= Employer Reference Number =

Identifier in the UK tax system

An Employer Reference Number Number (ERN Number) or Employer PAYE Reference is a unique reference number issued in the United Kingdom by HMRC to an employer. Every organisation operating a Pay As You Earn (PAYE) scheme is allocated an ERN, a unique set of letters and numbers used by HMRC (and others) to identify each employer, consisting of a three-digit HMRC office number and a reference number unique to each business.

The ERN is alphanumeric (consisting of both letters and numbers) in the format of 123/XX12345, or 123/X12345 (prior to 2001), where the first three characters represent the Tax Office catchment area and the last six or seven characters represent a unique organisation or employer. The ERN can be found on mandatory HMRC documentation, including P45, P60, P11/D and payslips.

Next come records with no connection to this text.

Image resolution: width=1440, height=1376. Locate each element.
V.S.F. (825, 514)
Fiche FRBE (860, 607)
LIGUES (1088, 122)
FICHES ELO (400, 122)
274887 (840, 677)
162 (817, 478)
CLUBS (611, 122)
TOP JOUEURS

The Financial Conduct Authority (FCA), which regulates insurance companies in the UK, requires insurers and brokers to obtain the ERN from clients whom they are insuring or for whom they are arranging insurance for Employers' Liability, and to state the ERN in their Employers' Liability Register. ERN's are also used by the Employers' Liability Tracing Office, an independent industry body recognised by the FCA, who can assist employees to find their former employer's Employers' Liability Insurance provider if they need to make a claim for injury or illness incurred at work.